Monday, August 22, 2022

The Noise

Asking for help has been illuminating. Watching what happens, feeling the agitation it evokes, waiting for responses, hoping for the best, and learning how hard it is to penetrate the noise, distraction, and preoccupation of others, awakens one. Asking is anything but a straight-line experience. It exposes one’s humanity, while revealing the human condition. Somehow, the word “we” comes more alive, vivid, and poignant. Collective wholeness is such a rare bird.

I was surprised, though I shouldn’t have been, by how difficult it has been for me to get people’s attention. The plea for help does not have much resonance in the modern overactive world. Last time I wrote about how speed kills. These last few days, I’ve come to experience how easily we lose touch with ourselves, and each other, in the mesmerizing rush of this violent version of modern life. I go to pieces each time I answer the call of being a normal agent of this kaleidoscope of activity.

My disabled self relishes the slowness it has imposed upon me. I am Lucky, and I feel a certain compassion when something, like my request for help, reminds me that the price of normalcy in this world is so exacting.  Then I feel the tidal wave of grief that is extracted by this fragmented, speedy life most of us are living. I know I feel inadequate, like I have failed the test, and I should go home and crawl under the bed. Luckily, most the time, I’m off this treadmill.

The treadmill, that is such a good metaphor for the kind of constantly distracting effort that modern life insists upon. From the vantage point of this go-go life, one can easily see how difficult it is to have a semblance of an integrated self. The world of commerce, efficiency and actualization throws everything and everybody into the hopper. What’s left is truly gross national product. Effluvial quantity rather than humane quality.

My simple request for help is making me too aware of the brokenness of this social moment. I wanted to help marginalized old people, only to get a big dose of how marginalized most of us are. The suffering of the old — not-knowing what a miracle we are, and this life is — is a debilitation that is wide-spread in this world. It has become normal suffering.

There isn’t enough money, balm, medicine, or realization to staunch this flow. It is no wonder the Earth is reeling. The old are only the harbingers of what is to come, and of what is happening. Modern times is a misnomer.

There is time for adjustment!
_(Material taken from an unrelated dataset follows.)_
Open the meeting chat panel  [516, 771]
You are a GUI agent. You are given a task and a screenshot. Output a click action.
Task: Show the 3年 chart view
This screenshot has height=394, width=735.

There are still neighbors, family, partners —and most importantly, the one within — who can experience the glow of recognition. The redemptive quality of life hasn’t gone away because our attention has been diverted. Life cares more than that for us. Now, we just need to care that much for each other.

Once upon a time, I read of an anthropologist, who claimed he had discovered the missing link between modern man and our animal past. He proclaimed, “it is us.”

We still have time on our hands. Maybe we can discover the missing link within ourselves.